:: Texte de lecture ::
Collision mortelle à Lyster impliquant un autobus : le coroner émet quatre recommandations
Le coroner Me Pierre Bélisle formule quatre recommandations dans son rapport entourant le décès d’un jeune garçon de 5 ans de Lyster survenu en décembre 2021 lors d’une collision entre un autobus scolaire et un camion-nacelle. Le soleil et une signalisation déficiente ont joué un rôle, selon lui, dans ce drame.
Le coroner analyse d’abord les événements, rappelant que la funeste collision s’est produite vers 15 h 30 le 14 décembre 2021 sur le rang 8 Ouest à Lyster.
Deux enfants prenaient place à bord de l’autobus au moment de l’accident, dont la jeune victime, décédée sur le coup, ayant été grièvement blessée à la tête.
La collision, précise le coroner Bélisle, s’est produite sur une chaussée asphaltée, sèche et en bon état.
De plus, le temps était clair à l’heure de l’accident, mais, pour les véhicules en direction ouest, le soleil éblouissant réduisait la visibilité. Le conducteur de l’autobus a fait savoir que le pare-soleil ne suffisait pas à protéger sa vue. Il s’est avancé sur son siège pour améliorer sa visibilité. Celle-ci, cependant, s’est détériorée lorsque le conducteur a dépassé le rang 11, au point où il a dû se lever de son banc alors que sa vision se limite à l’avant immédiat de l’autobus.
En apercevant quelque chose de gris devant lui, écrit le coroner, le conducteur de l’autobus a braqué son volant vers la gauche pour éviter l’obstacle. L’autobus a alors heurté l’arrière du camion-nacelle pour ensuite dévier vers la droite et s’immobiliser dans le fossé.
Les travailleurs s’affairaient à la pose de fibre optique. Les roues du côté conducteur du camion-nacelle touchaient la chaussée et les autres roues, côté passager, se trouvaient sur l’accotement en gravier.
Quelques minutes avant l’accident, a relaté un travailleur, un panneau orange a été placé pour signaler leur présence.
La Sûreté du Québec et la Commission des normes, de l’équité, de la santé et de la sécurité du travail (CNESST) ont fait enquête sur ce drame. Aucune défectuosité mécanique n’a été constatée sur l’autobus qui roulait à moins de 50 km/h au moment de l’accident, en deçà de la vitesse permise de 80 km/h. Le chauffeur de l’autobus était aussi un conducteur d’expérience qui connaissait très bien le parcours.
Les inspecteurs de la CNESST se sont penchés sur la conformité de la signalisation en place en regard des dispositions du Code de la sécurité routière et notamment des énoncés par le Tome V portant sur la signalisation routière.
Le rapport de la CNESST note qu’aucune firme de signalisation n’avait été retenue pour les travaux exécutés sur le rang 8 Ouest. Les deux travailleurs n’avaient aucune formation à ce chapitre et ne disposaient dans leur camion que de 10 cônes et 4 panneaux de signalisation avec leurs socles.
La seule signalisation en place annonçant les travaux aux abords de la route était le panneau installé par le conducteur à 38 m à l’arrière du camion dans l’accotement. « Cette signalisation ne rencontre ni les exigences réglementaires ni celles qui auraient pu être définies dans un plan conçu par un ingénieur », souligne Me Bélisle.
:::
:: Données ::
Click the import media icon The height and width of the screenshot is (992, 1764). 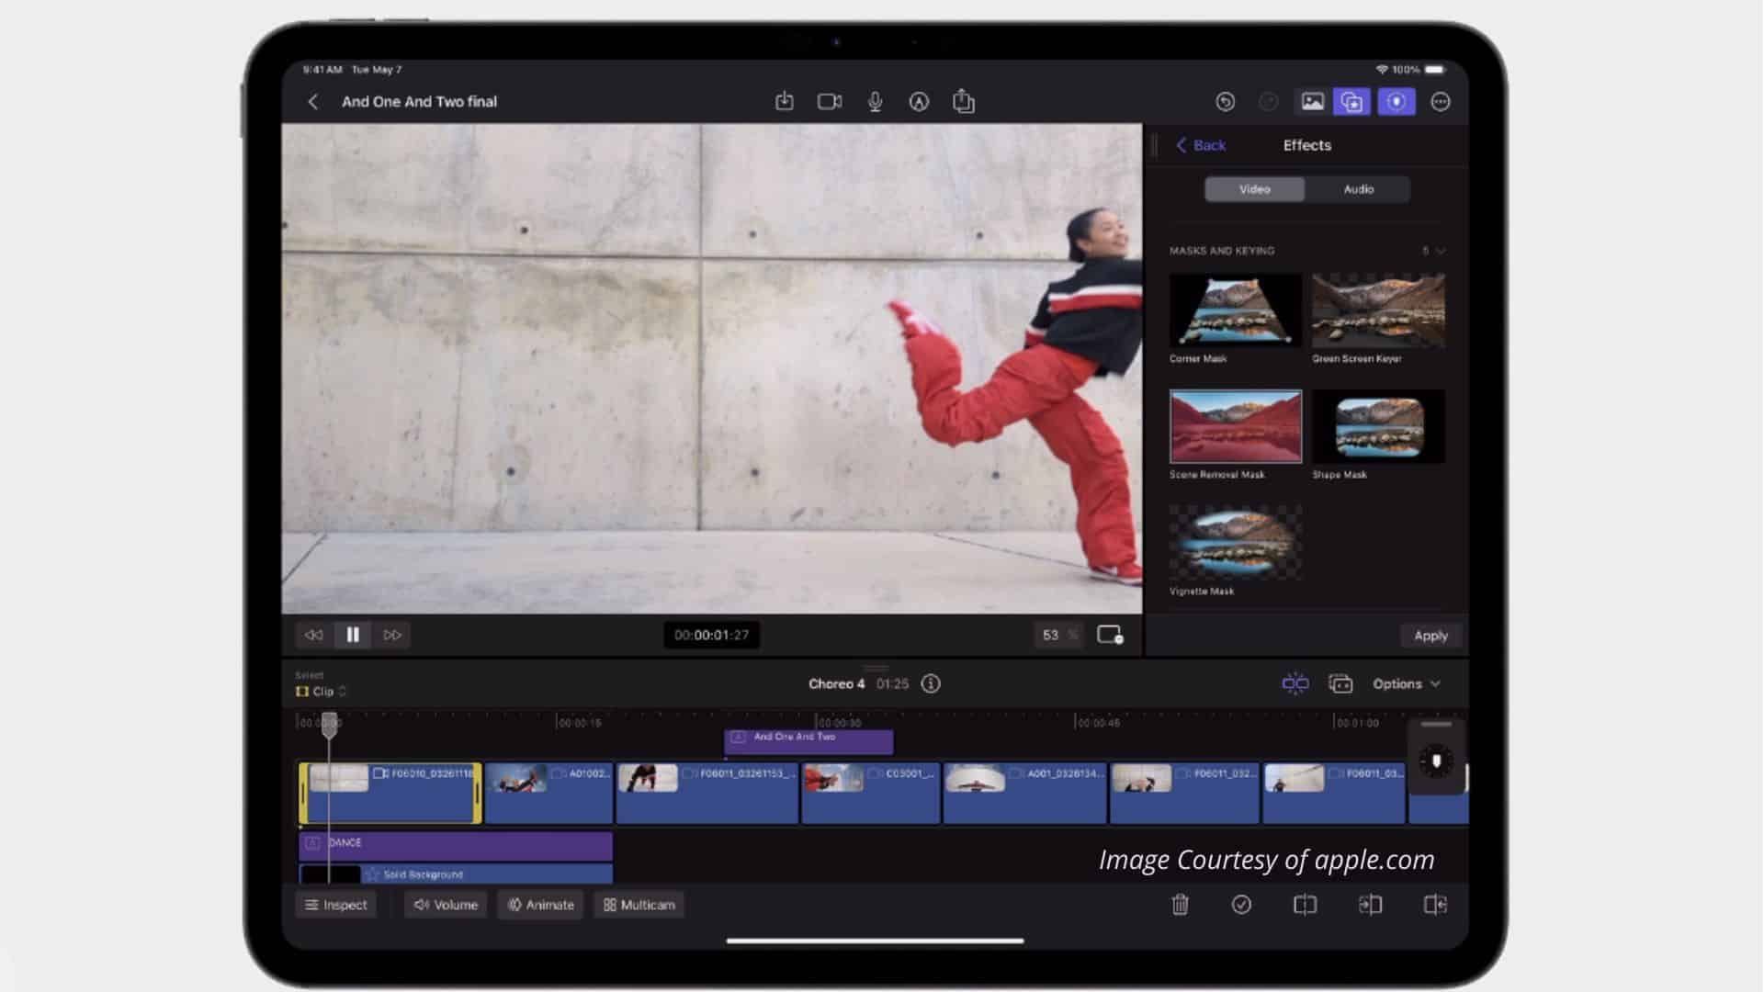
:::
:: Données ::
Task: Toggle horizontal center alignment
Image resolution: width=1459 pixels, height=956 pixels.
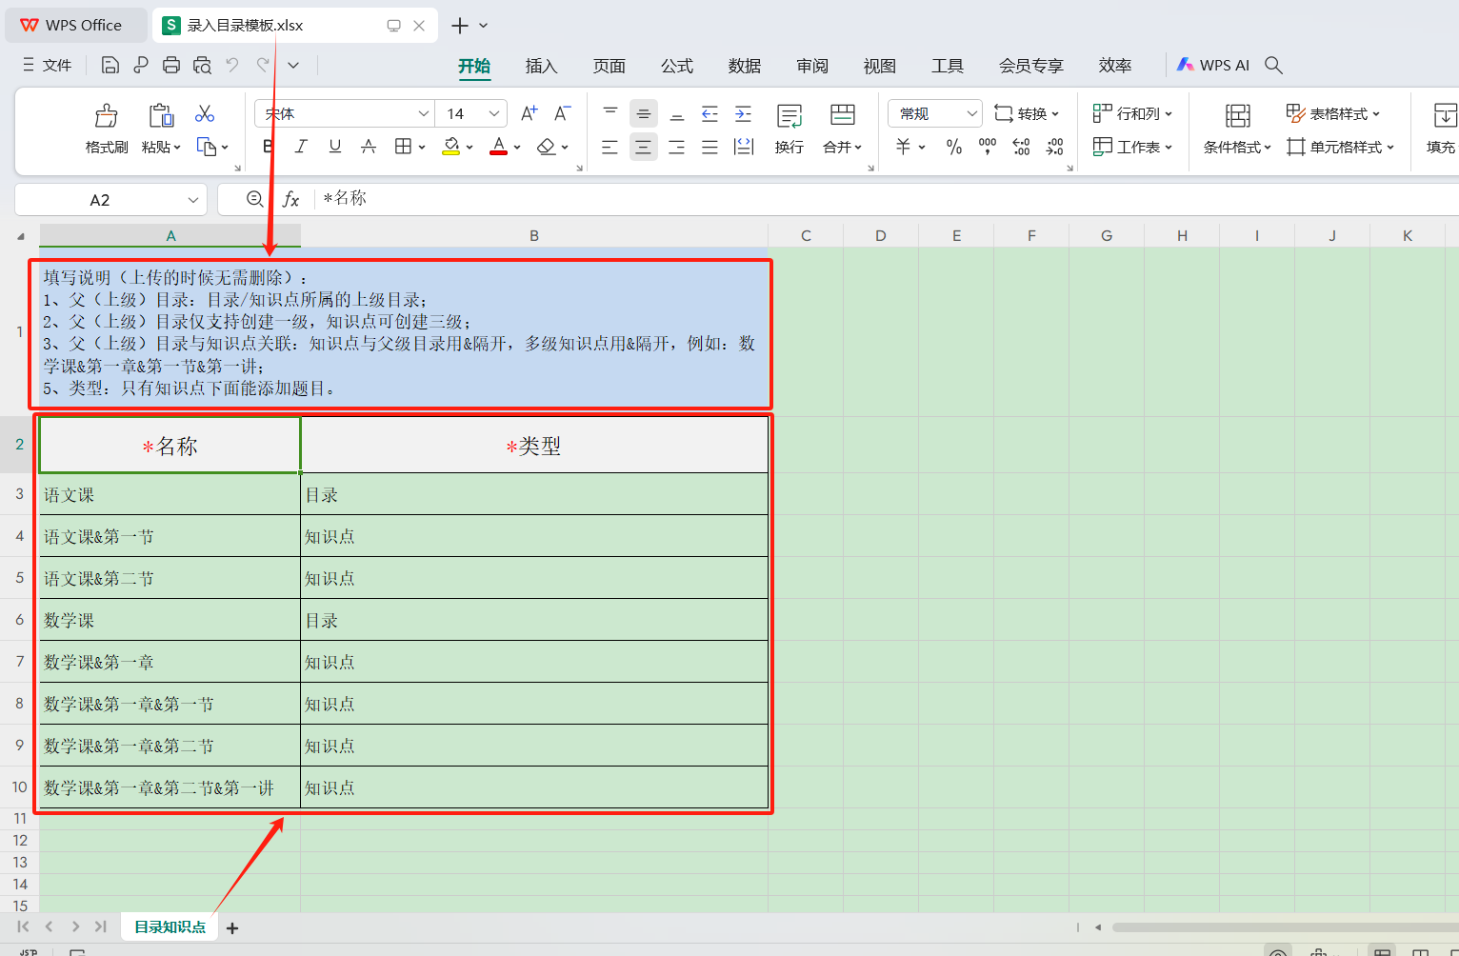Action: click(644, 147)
:::
▶ [Exercice]
Indiquez si chaque énoncé ci-dessous concorde avec le texte sur la collision de Lyster, en répondant par oui ou par non et en citant les mots exacts du texte qui tranchent.
1. L’autobus dépassait la vitesse permise au moment de l’accident.
2. Aucune firme de signalisation n’avait été engagée pour les travaux sur le rang 8 Ouest.
3. La chaussée était mouillée lors de la collision.

▶ [Réponse]
1. Non : « l’autobus qui roulait à moins de 50 km/h au moment de l’accident, en deçà de la vitesse permise de 80 km/h »
2. Oui : « aucune firme de signalisation n’avait été retenue pour les travaux exécutés sur le rang 8 Ouest »
3. Non : « sur une chaussée asphaltée, sèche et en bon état »